• **DIRECTIONS FOR THIS TASK**
Copy the records below word for word, leaving out nothing.

• **RECORDS TO PROCESS**
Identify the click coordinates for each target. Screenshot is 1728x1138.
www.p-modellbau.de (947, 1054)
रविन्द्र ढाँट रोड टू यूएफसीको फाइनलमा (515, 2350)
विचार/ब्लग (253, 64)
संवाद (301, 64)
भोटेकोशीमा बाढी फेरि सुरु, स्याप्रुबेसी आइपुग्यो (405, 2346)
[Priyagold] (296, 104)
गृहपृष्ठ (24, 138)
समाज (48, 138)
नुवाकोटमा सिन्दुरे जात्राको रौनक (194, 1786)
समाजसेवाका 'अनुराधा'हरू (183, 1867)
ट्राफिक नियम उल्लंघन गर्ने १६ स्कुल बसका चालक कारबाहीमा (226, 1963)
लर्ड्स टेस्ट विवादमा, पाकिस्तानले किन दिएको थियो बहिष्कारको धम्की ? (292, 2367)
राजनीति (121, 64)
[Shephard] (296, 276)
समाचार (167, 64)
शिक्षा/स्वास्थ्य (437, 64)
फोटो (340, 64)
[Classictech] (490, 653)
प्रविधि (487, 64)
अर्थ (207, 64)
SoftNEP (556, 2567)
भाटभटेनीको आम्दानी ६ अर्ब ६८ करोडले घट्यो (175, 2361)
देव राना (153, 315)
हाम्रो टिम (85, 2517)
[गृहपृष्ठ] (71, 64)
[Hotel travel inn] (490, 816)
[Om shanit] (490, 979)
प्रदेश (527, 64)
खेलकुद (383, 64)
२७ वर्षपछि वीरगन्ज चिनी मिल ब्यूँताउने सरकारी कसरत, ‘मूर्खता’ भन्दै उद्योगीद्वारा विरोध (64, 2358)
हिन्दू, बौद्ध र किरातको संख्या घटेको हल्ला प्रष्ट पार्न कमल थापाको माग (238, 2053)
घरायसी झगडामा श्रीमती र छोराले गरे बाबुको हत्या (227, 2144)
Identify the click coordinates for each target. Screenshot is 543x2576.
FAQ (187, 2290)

• **FINISHED TASK**
Identify the click coordinates for each target. Screenshot is 1728x1138.
www.p-modellbau.de (947, 1054)
रविन्द्र ढाँट रोड टू यूएफसीको फाइनलमा (515, 2350)
विचार/ब्लग (253, 64)
संवाद (301, 64)
भोटेकोशीमा बाढी फेरि सुरु, स्याप्रुबेसी आइपुग्यो (405, 2346)
[Priyagold] (296, 104)
गृहपृष्ठ (24, 138)
समाज (48, 138)
नुवाकोटमा सिन्दुरे जात्राको रौनक (194, 1786)
समाजसेवाका 'अनुराधा'हरू (183, 1867)
ट्राफिक नियम उल्लंघन गर्ने १६ स्कुल बसका चालक कारबाहीमा (226, 1963)
लर्ड्स टेस्ट विवादमा, पाकिस्तानले किन दिएको थियो बहिष्कारको धम्की ? (292, 2367)
राजनीति (121, 64)
[Shephard] (296, 276)
समाचार (167, 64)
शिक्षा/स्वास्थ्य (437, 64)
फोटो (340, 64)
[Classictech] (490, 653)
प्रविधि (487, 64)
अर्थ (207, 64)
SoftNEP (556, 2567)
भाटभटेनीको आम्दानी ६ अर्ब ६८ करोडले घट्यो (175, 2361)
देव राना (153, 315)
हाम्रो टिम (85, 2517)
[गृहपृष्ठ] (71, 64)
[Hotel travel inn] (490, 816)
[Om shanit] (490, 979)
प्रदेश (527, 64)
खेलकुद (383, 64)
२७ वर्षपछि वीरगन्ज चिनी मिल ब्यूँताउने सरकारी कसरत, ‘मूर्खता’ भन्दै उद्योगीद्वारा विरोध (64, 2358)
हिन्दू, बौद्ध र किरातको संख्या घटेको हल्ला प्रष्ट पार्न कमल थापाको माग (238, 2053)
घरायसी झगडामा श्रीमती र छोराले गरे बाबुको हत्या (227, 2144)
Identify the click coordinates for each target. Screenshot is 543x2576.
FAQ (187, 2290)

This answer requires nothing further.